[A 12.5 HP B&S engine has to be a replacement - all original JD 111 & 111Hs were 11 HP.]
Bobo
Quite right, and good call. The original 11hp had almost no compression. I was hoping for a stuck valve, but the bore was so deeply scored and the starter ring gear (flywheel) was missing half a dozen teeth. So I junked the original engine. Kept the standard parts like starter, coil, air cleaner, etc, etc.
Two days later I found a 12.5 B&S pull-off on Craigslist five miles away for 50 dollars. Great deal. Runs like a champ. Bolt-on base pattern.
I hope I don't put a twist in anyone's shorts by saying this, but the fact that JD has to meet quarterlies by charging 111H owners (for instance) to download manuals, even service manuals, is $#itty bad business in my book.
If I could... and I've looked... find the service manual for this mower on piratebay or usenet I'd download it in an INSTANT without the tiniest whiff of compunction. That's coming from one who would not dream of illegally downloading music or video.

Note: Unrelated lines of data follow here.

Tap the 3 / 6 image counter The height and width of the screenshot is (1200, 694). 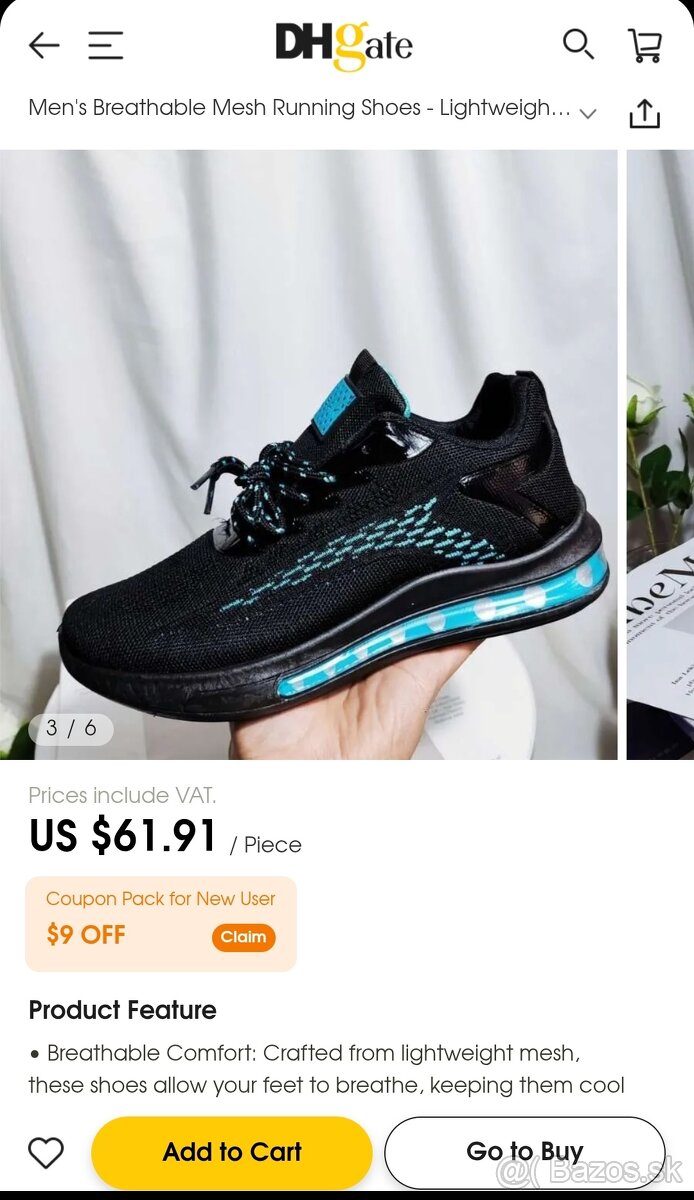(x=71, y=728)
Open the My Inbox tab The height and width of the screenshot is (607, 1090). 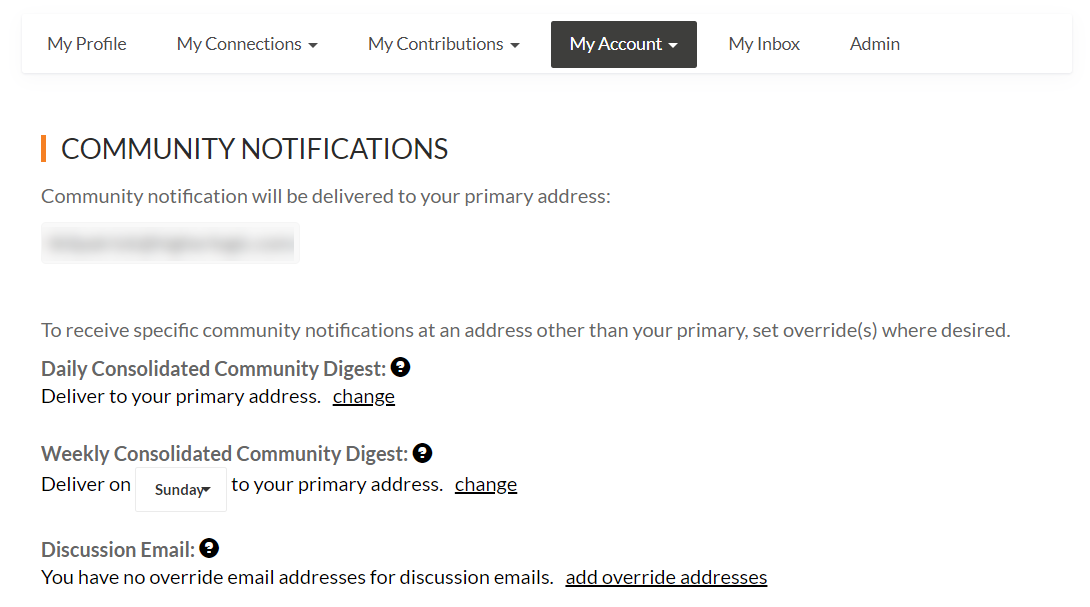click(764, 44)
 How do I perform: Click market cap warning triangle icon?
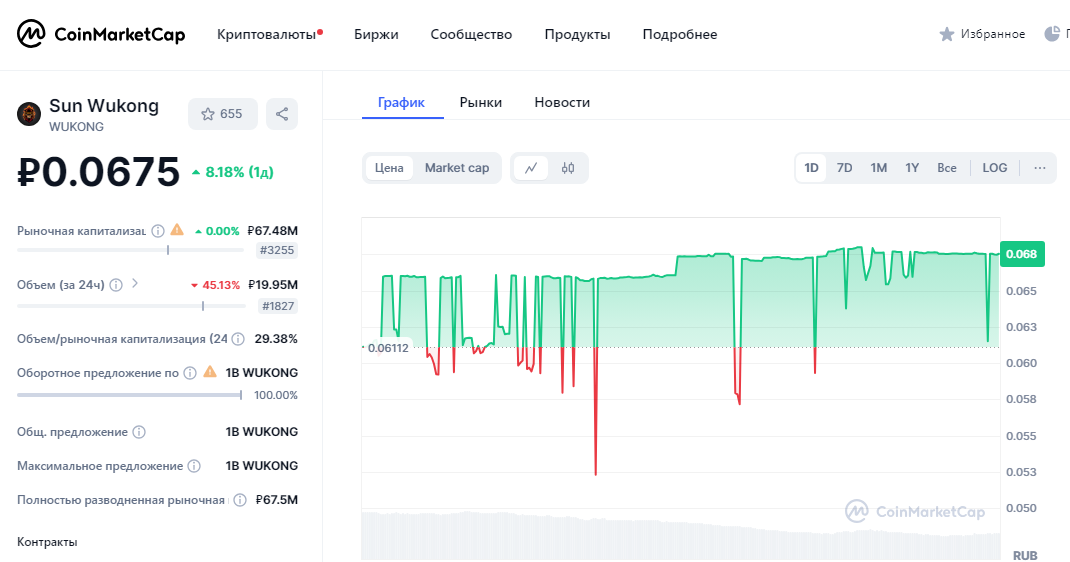tap(177, 230)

$crew you John Deere for charging me, a loyal owner, hard won cash, to access information that with the cost of data storage in 2014 amounts to infinitesimal fractions of a penny for you to keep on your servers. Makes me fairly certain that when time comes to purchase a new unit at retail, John Deere will be much lower on my list.
It'd be nice to think that someone in charge is reading this.
Anyway. Rant over.
I've cleaned up the connections. Pulled the flywheel and resoldered the ac and dc (diode in-line) leads from the magneto coil, wrapped them in shrink wrap to insulated against bleed, and wire brushed and wd-40'd everything.
Again... running for half an hour and stopping. It struggles to restart.
Is my diode backwards? How to know?
What is the voltage measured from the DC output, diode corrected? I've read as high as 30vdc.